Bay A, Left Pod: 3x shelves American Literature. 1x shelf American History. 1.5x shelves Military History, including the Holocaust, with .5 shelves of Sociology and History-of-Events-In-My-Lifetime. Grabbag shelf of large bargain hardbacks of the "Art of the World" and "World Religions" sort, Encyclopedia of Animal Life (9 volumes), Jacques Cousteau's Marine Encyclopedia (20 volumes), Life Science, Financial/Investing. .5x shelves of Sports History. 1.5x shelves of General History.

Bay A, Middle Pod: 1x shelf broken into Religious-Texts-of-the-World-No-Matter-How-Ludicrous (thus the Satanic Bible and something calling itself the Necronomicon find their home alongside the
القرآن‎ and the New International Version; I figure they'll fight it out amongst themselves, and I'll worship whichever wins), Philosophy-Including-Philosophy-of-Science, and Books-About-Drugs-Which,-If-Not-Placed-So-High,-Will-(history-shows)-Regrettably-Be-Stolen-or-at-Least-Loaned-Out-While-I'm-Too-High-To-Remember-To-Whom-I-Lent-Them. 2x shelves of Unamerican-Literature-Written-in-English, broken down into Canada, Ireland (but see JAMES JOYCE FETISH, below), Great Britain, South Africa, India, Trans-Tasman, Exiled, Beckett-Writing-in-English and Nabokov-Writing-in-English (ya bastards). 1x shelf pop science (but see NUCLEAR WEAPONS FETISH, below). The next shelf is the aforementioned oversized; next to the OED sit my nuclear weapons fetish, a collection of books related to nuclear weapons and those scientists primarily known for weaponeering (this means: Oppenheimer, Teller, Ted Taylor, Sakharov, and Szilard. This excludes: Einstein, Fermi, Bethe, Feynman, and -- by default -- everyone else not listed previously). .5x shelf James Joyce fetish, including 4 different copies of Ulysses. .5x shelf Literary Criticism. 1x shelf Collected-Works-and-Combined-Novels-Usually-Listed-as-Bargain-Editions.

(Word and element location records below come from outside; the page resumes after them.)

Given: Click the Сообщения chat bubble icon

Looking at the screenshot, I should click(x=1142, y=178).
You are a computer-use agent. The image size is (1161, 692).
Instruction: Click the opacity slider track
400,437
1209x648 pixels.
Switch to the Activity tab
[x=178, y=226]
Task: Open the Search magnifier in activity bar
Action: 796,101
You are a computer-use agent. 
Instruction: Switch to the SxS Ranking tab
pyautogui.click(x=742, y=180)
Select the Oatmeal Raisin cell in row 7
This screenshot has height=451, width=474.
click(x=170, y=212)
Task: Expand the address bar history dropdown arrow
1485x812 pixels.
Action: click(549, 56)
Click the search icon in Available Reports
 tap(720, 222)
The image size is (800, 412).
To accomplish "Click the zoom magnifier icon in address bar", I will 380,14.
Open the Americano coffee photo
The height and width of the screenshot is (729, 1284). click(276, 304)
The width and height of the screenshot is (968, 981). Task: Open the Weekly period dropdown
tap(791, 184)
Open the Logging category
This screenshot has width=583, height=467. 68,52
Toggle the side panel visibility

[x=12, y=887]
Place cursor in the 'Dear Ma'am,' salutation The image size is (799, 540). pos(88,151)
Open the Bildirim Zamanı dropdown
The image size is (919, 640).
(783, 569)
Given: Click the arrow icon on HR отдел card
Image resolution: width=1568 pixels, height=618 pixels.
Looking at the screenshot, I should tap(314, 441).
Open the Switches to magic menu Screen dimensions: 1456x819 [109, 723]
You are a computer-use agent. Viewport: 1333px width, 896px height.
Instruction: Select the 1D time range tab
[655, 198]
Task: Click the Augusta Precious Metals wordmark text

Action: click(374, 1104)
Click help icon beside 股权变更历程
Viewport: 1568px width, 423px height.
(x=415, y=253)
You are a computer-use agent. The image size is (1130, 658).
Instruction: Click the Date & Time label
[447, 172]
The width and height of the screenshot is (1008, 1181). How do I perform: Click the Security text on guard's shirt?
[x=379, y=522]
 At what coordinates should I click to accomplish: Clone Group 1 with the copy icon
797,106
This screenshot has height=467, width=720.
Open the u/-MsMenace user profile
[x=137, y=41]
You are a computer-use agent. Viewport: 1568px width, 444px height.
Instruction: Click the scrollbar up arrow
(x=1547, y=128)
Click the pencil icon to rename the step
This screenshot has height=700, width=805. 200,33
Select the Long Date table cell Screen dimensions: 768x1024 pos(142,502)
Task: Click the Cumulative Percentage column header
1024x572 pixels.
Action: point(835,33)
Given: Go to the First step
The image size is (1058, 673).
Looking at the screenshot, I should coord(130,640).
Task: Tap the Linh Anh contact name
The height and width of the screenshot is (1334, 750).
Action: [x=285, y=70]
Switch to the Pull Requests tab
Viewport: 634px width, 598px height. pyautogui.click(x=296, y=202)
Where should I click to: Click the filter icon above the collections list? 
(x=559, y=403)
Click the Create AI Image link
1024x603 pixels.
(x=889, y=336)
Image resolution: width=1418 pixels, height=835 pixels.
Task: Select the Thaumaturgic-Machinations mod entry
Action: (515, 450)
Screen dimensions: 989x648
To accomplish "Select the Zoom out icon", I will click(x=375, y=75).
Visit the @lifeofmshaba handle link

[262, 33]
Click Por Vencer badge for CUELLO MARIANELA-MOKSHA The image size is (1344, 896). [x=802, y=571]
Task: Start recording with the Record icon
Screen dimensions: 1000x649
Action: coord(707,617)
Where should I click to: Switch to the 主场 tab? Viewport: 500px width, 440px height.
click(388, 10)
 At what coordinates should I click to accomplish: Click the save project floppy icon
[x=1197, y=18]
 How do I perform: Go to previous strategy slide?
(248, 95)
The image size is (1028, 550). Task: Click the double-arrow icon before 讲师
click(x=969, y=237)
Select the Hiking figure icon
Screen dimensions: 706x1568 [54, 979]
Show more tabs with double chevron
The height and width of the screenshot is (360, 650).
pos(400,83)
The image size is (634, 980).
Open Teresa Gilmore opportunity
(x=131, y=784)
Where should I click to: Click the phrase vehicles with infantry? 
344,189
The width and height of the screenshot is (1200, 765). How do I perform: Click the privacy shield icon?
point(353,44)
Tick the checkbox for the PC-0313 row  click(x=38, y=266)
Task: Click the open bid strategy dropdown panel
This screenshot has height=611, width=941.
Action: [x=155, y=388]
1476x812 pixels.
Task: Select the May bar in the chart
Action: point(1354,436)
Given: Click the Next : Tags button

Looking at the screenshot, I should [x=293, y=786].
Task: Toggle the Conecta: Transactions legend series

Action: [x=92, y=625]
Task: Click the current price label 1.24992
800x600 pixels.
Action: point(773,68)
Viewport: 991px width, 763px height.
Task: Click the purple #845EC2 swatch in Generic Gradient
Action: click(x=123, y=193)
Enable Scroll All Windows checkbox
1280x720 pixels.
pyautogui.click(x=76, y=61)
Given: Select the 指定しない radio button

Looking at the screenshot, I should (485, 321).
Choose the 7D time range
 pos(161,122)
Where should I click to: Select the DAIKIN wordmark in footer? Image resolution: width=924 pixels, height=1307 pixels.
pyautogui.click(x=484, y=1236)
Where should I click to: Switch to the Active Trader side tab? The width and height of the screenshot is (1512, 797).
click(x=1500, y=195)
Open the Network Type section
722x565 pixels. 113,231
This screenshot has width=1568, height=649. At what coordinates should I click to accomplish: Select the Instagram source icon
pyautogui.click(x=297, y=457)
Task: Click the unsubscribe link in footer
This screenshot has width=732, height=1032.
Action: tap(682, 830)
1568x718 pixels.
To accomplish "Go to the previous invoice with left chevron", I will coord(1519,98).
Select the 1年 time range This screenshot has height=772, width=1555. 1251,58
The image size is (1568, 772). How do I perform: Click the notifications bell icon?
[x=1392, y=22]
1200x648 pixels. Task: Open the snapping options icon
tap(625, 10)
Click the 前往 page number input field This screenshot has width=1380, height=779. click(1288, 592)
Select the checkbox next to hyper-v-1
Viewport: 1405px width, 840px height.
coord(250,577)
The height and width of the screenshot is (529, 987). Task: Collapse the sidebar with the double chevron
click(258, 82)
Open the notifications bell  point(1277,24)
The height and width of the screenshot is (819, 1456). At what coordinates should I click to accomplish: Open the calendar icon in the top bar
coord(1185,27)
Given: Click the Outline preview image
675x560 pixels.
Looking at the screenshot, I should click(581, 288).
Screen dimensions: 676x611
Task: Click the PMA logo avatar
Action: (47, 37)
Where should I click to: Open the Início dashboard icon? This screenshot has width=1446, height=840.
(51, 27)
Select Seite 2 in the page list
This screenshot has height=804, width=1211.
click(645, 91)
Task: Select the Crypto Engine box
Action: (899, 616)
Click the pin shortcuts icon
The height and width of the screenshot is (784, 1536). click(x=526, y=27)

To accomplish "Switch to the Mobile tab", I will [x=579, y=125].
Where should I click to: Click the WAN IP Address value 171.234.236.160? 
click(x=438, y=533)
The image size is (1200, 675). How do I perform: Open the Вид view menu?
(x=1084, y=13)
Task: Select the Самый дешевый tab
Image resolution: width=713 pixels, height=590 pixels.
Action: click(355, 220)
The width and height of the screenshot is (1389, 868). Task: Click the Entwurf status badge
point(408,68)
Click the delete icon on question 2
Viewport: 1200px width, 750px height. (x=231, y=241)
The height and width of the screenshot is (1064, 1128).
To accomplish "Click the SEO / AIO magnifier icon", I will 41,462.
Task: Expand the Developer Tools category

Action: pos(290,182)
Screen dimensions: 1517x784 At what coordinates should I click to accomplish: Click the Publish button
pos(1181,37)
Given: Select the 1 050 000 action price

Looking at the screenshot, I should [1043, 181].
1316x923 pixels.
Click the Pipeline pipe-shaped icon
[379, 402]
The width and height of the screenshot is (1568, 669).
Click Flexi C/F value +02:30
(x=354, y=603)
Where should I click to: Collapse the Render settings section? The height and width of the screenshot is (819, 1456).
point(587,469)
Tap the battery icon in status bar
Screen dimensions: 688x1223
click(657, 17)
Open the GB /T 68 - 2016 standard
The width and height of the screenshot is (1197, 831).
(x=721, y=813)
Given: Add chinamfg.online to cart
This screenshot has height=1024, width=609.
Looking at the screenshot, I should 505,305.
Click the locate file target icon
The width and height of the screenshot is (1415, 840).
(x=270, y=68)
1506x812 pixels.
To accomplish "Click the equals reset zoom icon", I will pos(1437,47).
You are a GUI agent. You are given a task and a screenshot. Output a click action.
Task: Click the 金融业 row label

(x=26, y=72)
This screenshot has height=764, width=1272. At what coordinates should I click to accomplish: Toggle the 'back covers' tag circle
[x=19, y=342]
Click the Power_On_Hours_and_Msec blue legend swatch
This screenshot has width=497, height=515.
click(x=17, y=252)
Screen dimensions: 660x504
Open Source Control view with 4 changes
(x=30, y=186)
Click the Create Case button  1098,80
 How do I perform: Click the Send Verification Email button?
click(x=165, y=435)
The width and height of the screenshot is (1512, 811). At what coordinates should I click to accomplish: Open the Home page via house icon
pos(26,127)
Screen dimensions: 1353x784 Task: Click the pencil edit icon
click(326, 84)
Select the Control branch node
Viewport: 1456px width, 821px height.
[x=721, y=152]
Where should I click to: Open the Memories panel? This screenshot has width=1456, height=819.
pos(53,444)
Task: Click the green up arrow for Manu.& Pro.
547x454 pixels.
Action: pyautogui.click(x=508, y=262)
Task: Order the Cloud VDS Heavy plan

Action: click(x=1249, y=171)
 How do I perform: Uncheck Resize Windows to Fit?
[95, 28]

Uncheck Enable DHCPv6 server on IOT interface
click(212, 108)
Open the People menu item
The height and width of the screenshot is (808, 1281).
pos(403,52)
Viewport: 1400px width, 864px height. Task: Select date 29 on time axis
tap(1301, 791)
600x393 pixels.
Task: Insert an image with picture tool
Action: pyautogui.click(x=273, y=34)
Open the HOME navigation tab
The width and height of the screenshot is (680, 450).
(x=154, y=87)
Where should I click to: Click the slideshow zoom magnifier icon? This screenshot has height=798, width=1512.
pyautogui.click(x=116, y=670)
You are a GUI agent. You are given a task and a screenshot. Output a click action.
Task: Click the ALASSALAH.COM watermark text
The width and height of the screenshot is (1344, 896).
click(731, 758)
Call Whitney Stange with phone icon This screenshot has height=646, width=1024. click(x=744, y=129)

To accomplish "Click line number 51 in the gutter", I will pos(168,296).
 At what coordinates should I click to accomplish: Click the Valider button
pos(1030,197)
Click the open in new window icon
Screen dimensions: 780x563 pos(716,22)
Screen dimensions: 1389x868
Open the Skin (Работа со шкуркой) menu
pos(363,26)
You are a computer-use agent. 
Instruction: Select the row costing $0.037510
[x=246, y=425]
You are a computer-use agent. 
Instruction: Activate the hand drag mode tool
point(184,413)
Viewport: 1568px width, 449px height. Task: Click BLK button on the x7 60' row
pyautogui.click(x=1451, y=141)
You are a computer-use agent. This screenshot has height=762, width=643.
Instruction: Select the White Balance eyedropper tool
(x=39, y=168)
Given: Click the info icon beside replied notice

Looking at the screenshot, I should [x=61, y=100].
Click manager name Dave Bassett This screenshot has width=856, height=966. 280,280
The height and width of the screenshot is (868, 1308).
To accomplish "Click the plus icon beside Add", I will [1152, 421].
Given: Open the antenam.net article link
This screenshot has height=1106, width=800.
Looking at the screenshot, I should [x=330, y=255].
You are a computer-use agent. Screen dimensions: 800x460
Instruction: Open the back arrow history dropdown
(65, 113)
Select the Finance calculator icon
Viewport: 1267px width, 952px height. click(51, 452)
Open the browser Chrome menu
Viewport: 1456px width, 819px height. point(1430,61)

Bay A, Right Pod aka THE POD OF ETERNAL RIGOR (everything must be an authentic textbook, ie contain either equations or code set off by their own fonts): 1x shelf useless/embarrassing computer science and manuals -- most of these I've had since I was a teenager. 1x shelf of Language- or Technology-Specific Programming, partially-subsorted by abstraction of the language and thus Assembly Languages (subsorted by architecture), C, C++, shell, ML, Lisp, Haskell, SmallTalk, Java, Prolog, Pthreads, RPC and finally OpenMP (there's also a lone Perl book, but I don't much like to talk about that). .75x shelves of grabbag science: Electrical Engineering, Nuclear Engineering, Nuclear Physics, Physics, Chemistry, Biology, dominated by Nuc-E, followed by .25x shelves of Cryptography (applied and theoretical). 1x shelf of Theoretical Computer Science and the King's College Texts in Computer Science series. 1x shelf of Mathematics, sorted into Logic (all the way up to Category Theory etc), Combinatorics, Prob/Stats, Algebra, Analysis, Number Theory, and Numerical Analysis. 3x shelves of the hardest of hardcore computer science.

that's enough for now. i can cover bay b some other time if you'd like.